East of Everything is an Australian drama television drama series set in the Northern Rivers region of New South Wales which screened in 2008-2009 on the Australian Broadcasting Corporation (ABC) television network.  It was produced by Deb Cox (SeaChange), Fiona Eagger (CrashBurn) and Roger Monk (The Secret Life of Us). Two seasons were produced. In addition to its principal themes of families, relationships, values and small-town politics, the series pays homage to the relaxed beach lifestyle, adjacent rainforest, "hippy vibe", and potential conflicts with developers associated with its principal setting, a somewhat downmarket version of the tourist town of Byron Bay on the northern New South Wales coast.

Synopsis
The story initially revolves around Art Watkins (Richard Roxburgh), a globe-trotting travel writer who returns home for his mother's funeral to a neglected resort town, Broken Bay, on the easternmost point of Australia, where he is challenged by a crooked local council, his brother Vance who is trying to cheat him out of his inheritance, his first love who broke his heart when he was a teenager and the son he hasn't seen in ten years. As the series progresses, the life journeys of additional characters are interwoven, including (in season 2) the unexpected return of Gerry (Nick Tate), estranged father of the Watkins brothers (and original constructor of the resort). The fictional town in which the show is set is loosely based on Byron Bay, New South Wales, where the majority of filming took place, with the distinctive character of the region providing a strong supporting element. According to "The Age" writer Debi Enker, the series creators (Cox and Monk) "see their multi-generational ensemble as characters bruised by life, some seeking refuge, most requiring restoration. Reaching Broken Bay, they have come as far as they can and must turn back to face their demons, confront the problems they have endeavoured to escape." Of the two initial principal characters (the Watkins brothers), Cox says, "There's a group of men, children in the 1970s, who were left by their fathers and left wondering how to be men... Divorce became easier in the 70s and there were more family break-ups. Men grew up as small children with the breadwinner around and then became confused when their own fathers took a different path... We were kind of interested in the idea of fatherhood and brothers, and men's relationships to each other." While season 1 is mainly about the initial ensemble characters coming to terms with, and for the most part resolving some of their problems, in season 2 some new characters are introduced and, with many demons disposed of, a somewhat lighter tone is permitted to prevail, although a range of serious themes is still addressed.

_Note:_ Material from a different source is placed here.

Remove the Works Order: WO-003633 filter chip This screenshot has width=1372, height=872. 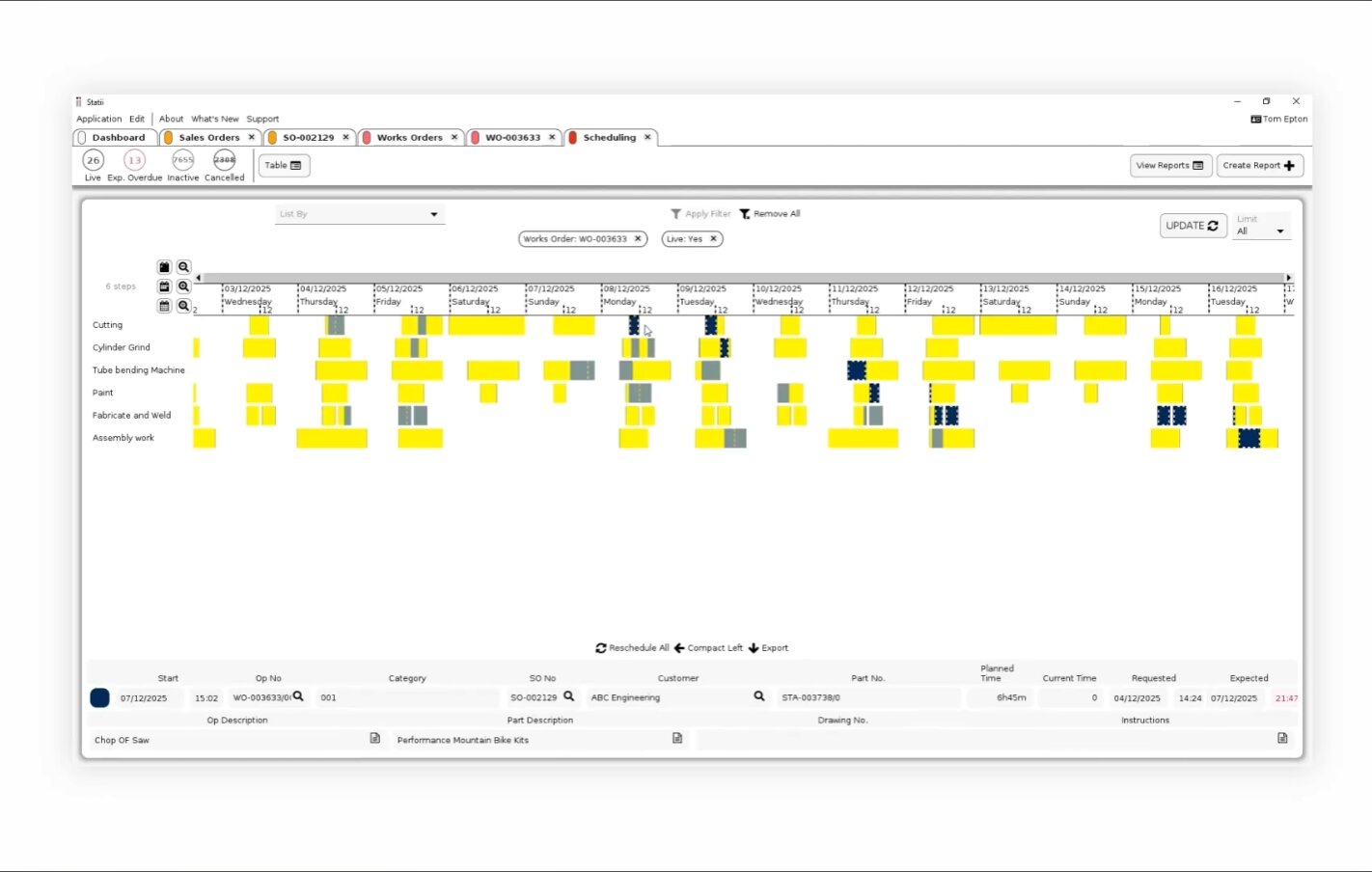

The name "Broken Bay" was chosen as a combination of the names of Byron Bay and Broken Head, the next headland down the coast. In addition to Roxburgh and Tate, the series features a number of other well-known Australian actors including Tom Long, Susie Porter, Gia Carides and Steve Bisley.

Cast 
 Richard Roxburgh as Art Watkins
 Susie Porter as Eve Pritchard
 Tom Long as Vance Watkins
 Gia Carides as Melanie Freedman
 Steve Bisley as Terry Adams
 Kathryn Beck as Lizzy Dellora
 Valerie Bader as Bev Flick
 Craig Stott as Josh Watkins
 Liana Cornell as Rebecca
 Imogen Annesley as Suzy Burns
 Mouche Phillips as Sandy
 Tom Budge as Dale
 Damien Garvey as Owen
 Errol O'Neill as Len
 Glen Shea as Edgar
 Fletcher Humphrys as Jai
 Leah Vandenberg as Lara
 Tracy Mann as Rosemary de Jong (season 2)
 Nick Tate as Gerry Watkins (season 2)
 Craig Hall as Carter Smith (season 2)

Episode list

Season 1

Season 2

Detailed plot summaries for all 
episodes of both series are available here and here.

Production details
Season one had six episodes, with the show airing on Sunday nights at 8.30pm. It premiered on Sunday, 30 March 2008, and the season finale aired on Sunday, 4 May 2008. Season two has seven episodes, with the show airing on Saturday nights at 7.30pm. It premiered on Saturday, 25 July 2009. Nick Tate joined the cast for the season.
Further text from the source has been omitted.